LNP4 shows pKa closer to endosomal pH with higher GFP expression and cellular uptake, not affecting cardiomyocyte viability. (A) Left: Representative images showing uptake of LNP4-6 by cardiomyocytes 2h, 4h, and 6h of LNP4-6 after transfection (0.2 μg of pDNA). LNP4 is predominantly localized into the cell at all-time points analyzed, showing an enhanced uptake over time compared to LNP5-6. Right: Representative split channel images showing the uptake of LNP4-6 6h after transfection. Cardiomyocytes were stained with an antibody specific to alpha-actinin (red), the Nuclei were stained with DAPI (blue). LNP4-6 were labeled with a cholesterol fluorescent tag (green). (B) pKa of LNP4 (C) LNP5 and (D) LNP6. (E) Cardiomyocyte viability 48h after transfection with LNP4-6 and their respective GFP fluorescence. Data are plotted as mean ± SEM. *p<0.05, **p<0.01, ****p<0.0001 by t-test for GFP fluorescence comparison of pDNA quantity and one-way ANOVA followed by Dunnett’s Multiple Comparison post hoc test for viability comparison with the LNP4.

Figure 5

LNP4 transfection efficiency in cardiomyocytes. LNP4 induced a maximum fluorescence on day 4 and a transfection efficiency greater than 60% on day 2 and greater than 80% on day 4. (A) LNP4 dose–response curve showed the optimized amount of pDNA. (B) Representative GFP fluorescence images after treatment of cardiomyocytes with LNP4. (C) Quantification of fluorescence intensity of cardiomyocytes transfected with LNP4 over time. (D) LNP4 transfection efficiency over time.

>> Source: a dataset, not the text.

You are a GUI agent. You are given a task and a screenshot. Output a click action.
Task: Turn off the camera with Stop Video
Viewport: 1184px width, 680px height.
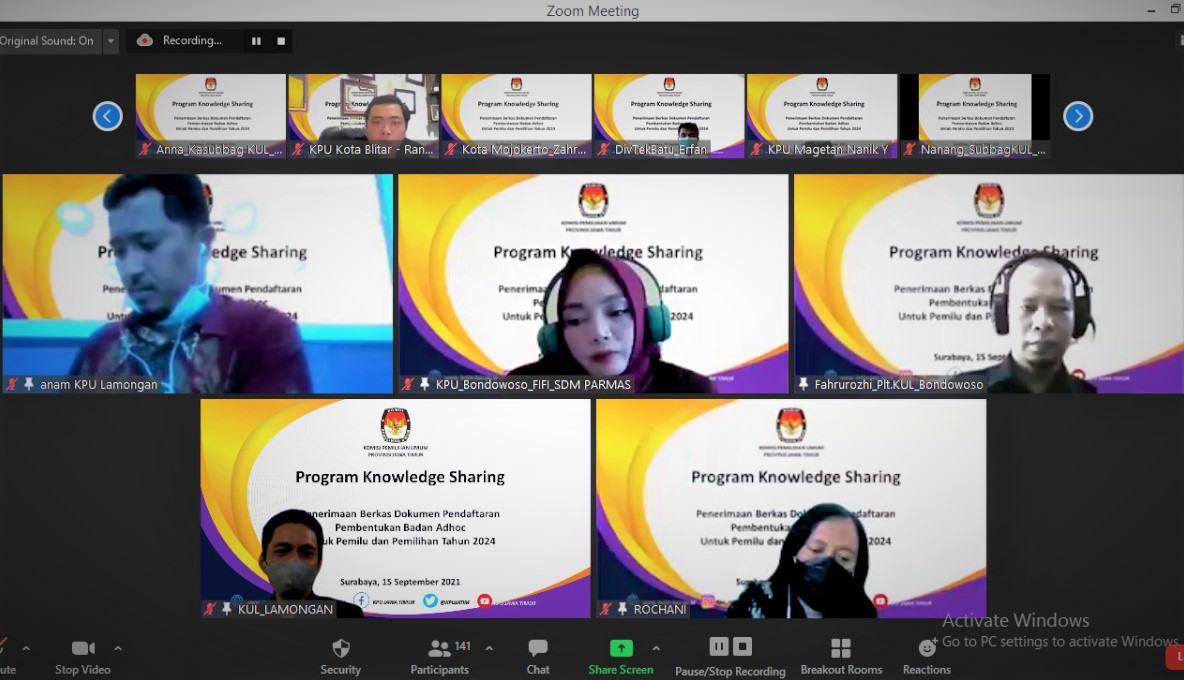click(82, 656)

Data are plotted as mean ± SEM. **p<0.01, ****p<0.0001 by one-way ANOVA followed by Dunnett’s Multiple Comparison post hoc test.

Figure 6

LNP4 induces GFP expression in the heart. (A) Outline of the experimental protocol. C57BL/6 mice were intravenously injected with either PBS (control) or LNP4 formulation (10 μg pDNA total). (B) Left: Representative images of GFP fluorescence in the heart of mice treated with either control or LNP4 formulation. (B) Right: Fluorescence quantification showed GFP expression in the heart tissue. Data are plotted as mean ± SEM. **p<0.01 by t-test.

Figure 7

LNP4 does not trigger inflammation or dysfunction in the heart tissue. (A-C) Top: representative Western blot. Bottom: bar graph showing no changes in SERCA2, AKT phosphorylation at Ser473 and pERK1/2 respectively. GAPDH, AKT, or ERK1/2 total expression was used as a loading control. (D) Gating strategy to define CD11b+ myeloid population and dot plots to define monocytes (F4/80^loGr-1⁻), macrophages (F4/80⁺Gr-1⁺), and neutrophils (F4/80⁻Gr-1⁺). Frequencies of (E) macrophages, (F) monocytes, and (G) neutrophils. (H) Levels of TNF-a, and (I) IL-6 mRNA expression normalized to 1. Data are plotted as mean ± SEM. Unpaired t-test was used when data fit a Gaussian distribution to unpaired samples.